Extracted data entries
———

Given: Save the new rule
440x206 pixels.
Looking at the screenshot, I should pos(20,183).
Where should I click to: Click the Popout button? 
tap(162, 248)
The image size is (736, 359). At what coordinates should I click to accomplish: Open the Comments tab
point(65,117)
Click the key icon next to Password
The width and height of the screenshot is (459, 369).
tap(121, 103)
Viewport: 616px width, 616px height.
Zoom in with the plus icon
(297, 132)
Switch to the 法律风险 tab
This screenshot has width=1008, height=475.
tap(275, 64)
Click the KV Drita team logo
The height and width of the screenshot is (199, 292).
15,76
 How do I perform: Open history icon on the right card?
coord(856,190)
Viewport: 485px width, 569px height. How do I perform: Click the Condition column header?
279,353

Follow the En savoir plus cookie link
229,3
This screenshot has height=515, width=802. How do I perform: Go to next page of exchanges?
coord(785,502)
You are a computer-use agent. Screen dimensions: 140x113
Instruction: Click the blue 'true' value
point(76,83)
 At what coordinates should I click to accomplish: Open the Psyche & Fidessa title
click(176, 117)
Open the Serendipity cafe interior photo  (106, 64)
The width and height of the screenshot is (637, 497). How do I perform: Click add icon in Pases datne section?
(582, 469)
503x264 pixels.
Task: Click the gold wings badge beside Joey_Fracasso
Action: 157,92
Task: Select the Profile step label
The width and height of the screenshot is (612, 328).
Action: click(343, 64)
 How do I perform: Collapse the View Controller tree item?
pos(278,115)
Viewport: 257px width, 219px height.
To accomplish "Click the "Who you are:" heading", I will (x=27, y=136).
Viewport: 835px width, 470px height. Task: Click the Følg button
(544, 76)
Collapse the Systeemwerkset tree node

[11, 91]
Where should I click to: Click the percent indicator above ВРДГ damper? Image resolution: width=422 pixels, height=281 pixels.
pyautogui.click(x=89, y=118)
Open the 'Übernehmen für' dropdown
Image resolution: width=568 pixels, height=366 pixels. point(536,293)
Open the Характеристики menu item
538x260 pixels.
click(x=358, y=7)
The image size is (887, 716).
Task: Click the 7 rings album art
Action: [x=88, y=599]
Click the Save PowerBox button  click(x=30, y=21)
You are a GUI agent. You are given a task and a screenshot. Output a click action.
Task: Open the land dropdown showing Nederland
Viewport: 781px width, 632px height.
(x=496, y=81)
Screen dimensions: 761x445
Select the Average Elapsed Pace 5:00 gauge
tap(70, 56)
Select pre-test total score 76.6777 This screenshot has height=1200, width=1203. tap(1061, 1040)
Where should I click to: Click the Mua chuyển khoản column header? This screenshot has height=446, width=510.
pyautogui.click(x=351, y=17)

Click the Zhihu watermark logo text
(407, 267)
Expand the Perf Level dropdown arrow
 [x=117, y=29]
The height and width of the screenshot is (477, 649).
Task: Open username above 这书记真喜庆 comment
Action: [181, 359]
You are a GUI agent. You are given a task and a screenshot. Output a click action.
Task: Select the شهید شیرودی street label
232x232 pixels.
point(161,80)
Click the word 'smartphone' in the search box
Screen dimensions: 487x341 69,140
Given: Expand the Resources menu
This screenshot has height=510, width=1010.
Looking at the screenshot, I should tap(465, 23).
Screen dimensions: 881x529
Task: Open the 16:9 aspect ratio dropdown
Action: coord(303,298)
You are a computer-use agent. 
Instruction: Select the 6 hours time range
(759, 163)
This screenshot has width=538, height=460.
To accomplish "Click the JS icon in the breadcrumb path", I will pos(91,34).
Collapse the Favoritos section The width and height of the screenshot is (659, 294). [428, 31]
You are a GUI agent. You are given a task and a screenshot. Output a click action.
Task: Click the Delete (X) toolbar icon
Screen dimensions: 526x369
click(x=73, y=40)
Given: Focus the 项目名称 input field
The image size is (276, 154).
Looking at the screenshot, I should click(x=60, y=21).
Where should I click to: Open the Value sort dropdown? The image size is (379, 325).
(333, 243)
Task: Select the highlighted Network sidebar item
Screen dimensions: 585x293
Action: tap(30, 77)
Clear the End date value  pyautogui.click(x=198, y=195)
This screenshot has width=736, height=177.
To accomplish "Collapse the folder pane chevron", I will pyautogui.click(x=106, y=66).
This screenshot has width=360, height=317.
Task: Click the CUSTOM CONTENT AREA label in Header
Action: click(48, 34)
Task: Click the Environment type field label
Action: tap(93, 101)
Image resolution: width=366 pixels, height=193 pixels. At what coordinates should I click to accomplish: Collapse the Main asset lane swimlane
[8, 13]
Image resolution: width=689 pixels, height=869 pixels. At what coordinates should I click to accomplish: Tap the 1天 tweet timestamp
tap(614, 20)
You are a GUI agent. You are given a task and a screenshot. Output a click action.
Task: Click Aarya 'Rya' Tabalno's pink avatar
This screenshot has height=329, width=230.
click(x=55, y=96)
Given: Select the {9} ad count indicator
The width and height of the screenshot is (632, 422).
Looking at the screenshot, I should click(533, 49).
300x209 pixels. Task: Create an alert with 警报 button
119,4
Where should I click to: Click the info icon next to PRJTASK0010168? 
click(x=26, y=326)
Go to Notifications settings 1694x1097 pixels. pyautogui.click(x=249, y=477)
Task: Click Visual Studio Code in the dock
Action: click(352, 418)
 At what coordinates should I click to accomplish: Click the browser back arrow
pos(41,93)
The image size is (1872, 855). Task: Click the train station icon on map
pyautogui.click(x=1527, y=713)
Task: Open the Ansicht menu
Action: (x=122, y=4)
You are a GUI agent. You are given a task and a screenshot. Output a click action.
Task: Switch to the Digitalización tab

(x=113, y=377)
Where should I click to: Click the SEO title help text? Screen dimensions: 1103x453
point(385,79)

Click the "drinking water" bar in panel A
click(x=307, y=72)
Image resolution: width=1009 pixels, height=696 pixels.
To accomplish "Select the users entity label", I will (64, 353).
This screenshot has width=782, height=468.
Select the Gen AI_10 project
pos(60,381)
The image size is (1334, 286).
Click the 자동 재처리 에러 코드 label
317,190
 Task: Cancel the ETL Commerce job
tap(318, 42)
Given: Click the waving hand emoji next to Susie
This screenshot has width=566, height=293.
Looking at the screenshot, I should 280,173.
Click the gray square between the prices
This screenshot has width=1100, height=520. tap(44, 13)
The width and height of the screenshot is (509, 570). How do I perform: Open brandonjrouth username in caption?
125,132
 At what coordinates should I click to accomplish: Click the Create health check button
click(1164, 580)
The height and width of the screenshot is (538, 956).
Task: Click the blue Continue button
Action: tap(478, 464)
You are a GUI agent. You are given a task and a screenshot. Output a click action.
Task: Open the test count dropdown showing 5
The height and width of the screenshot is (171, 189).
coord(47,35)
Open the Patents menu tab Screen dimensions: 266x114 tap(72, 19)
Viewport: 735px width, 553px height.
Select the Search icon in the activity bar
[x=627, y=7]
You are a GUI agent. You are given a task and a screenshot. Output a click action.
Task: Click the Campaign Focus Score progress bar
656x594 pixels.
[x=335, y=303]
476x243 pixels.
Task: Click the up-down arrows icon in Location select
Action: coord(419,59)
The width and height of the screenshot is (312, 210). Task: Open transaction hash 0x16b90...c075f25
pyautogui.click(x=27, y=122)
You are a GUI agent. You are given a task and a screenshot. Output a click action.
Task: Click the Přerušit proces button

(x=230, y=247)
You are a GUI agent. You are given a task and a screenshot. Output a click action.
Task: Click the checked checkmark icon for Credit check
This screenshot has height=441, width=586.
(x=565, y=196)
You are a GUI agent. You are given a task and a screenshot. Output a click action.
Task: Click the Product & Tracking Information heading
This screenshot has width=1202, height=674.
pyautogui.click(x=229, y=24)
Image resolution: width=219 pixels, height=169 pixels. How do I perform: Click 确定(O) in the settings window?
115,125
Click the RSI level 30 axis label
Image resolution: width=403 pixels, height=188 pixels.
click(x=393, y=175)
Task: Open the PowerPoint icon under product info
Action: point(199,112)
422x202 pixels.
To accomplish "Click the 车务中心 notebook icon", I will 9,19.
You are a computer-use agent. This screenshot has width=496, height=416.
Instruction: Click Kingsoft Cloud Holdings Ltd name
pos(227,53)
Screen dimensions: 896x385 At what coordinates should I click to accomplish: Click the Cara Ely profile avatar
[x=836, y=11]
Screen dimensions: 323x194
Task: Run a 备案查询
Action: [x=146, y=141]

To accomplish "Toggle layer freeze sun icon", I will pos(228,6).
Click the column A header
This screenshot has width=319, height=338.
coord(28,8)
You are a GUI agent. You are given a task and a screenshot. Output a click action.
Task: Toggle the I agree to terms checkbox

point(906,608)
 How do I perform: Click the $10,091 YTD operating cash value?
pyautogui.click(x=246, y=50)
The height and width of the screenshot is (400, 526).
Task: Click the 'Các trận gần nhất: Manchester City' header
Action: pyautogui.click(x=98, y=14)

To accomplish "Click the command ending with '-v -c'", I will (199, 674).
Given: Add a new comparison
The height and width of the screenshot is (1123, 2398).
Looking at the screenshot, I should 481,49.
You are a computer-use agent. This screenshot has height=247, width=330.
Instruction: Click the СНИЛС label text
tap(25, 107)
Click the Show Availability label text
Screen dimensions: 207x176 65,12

———

TASK DETAILS:
Copy the listing lines verbatim, starting at the line that contains "has width=496, height=416." and stopping after the line that contains "Looking at the screenshot, I should 481,49.".

EXERCISE RESPONSE:
You are a computer-use agent. This screenshot has width=496, height=416.
Instruction: Click Kingsoft Cloud Holdings Ltd name
pos(227,53)
Screen dimensions: 896x385 At what coordinates should I click to accomplish: Click the Cara Ely profile avatar
[x=836, y=11]
Screen dimensions: 323x194
Task: Run a 备案查询
Action: [x=146, y=141]

To accomplish "Toggle layer freeze sun icon", I will pos(228,6).
Click the column A header
This screenshot has width=319, height=338.
coord(28,8)
You are a GUI agent. You are given a task and a screenshot. Output a click action.
Task: Toggle the I agree to terms checkbox

point(906,608)
 How do I perform: Click the $10,091 YTD operating cash value?
pyautogui.click(x=246, y=50)
The height and width of the screenshot is (400, 526).
Task: Click the 'Các trận gần nhất: Manchester City' header
Action: pyautogui.click(x=98, y=14)

To accomplish "Click the command ending with '-v -c'", I will (199, 674).
Given: Add a new comparison
The height and width of the screenshot is (1123, 2398).
Looking at the screenshot, I should 481,49.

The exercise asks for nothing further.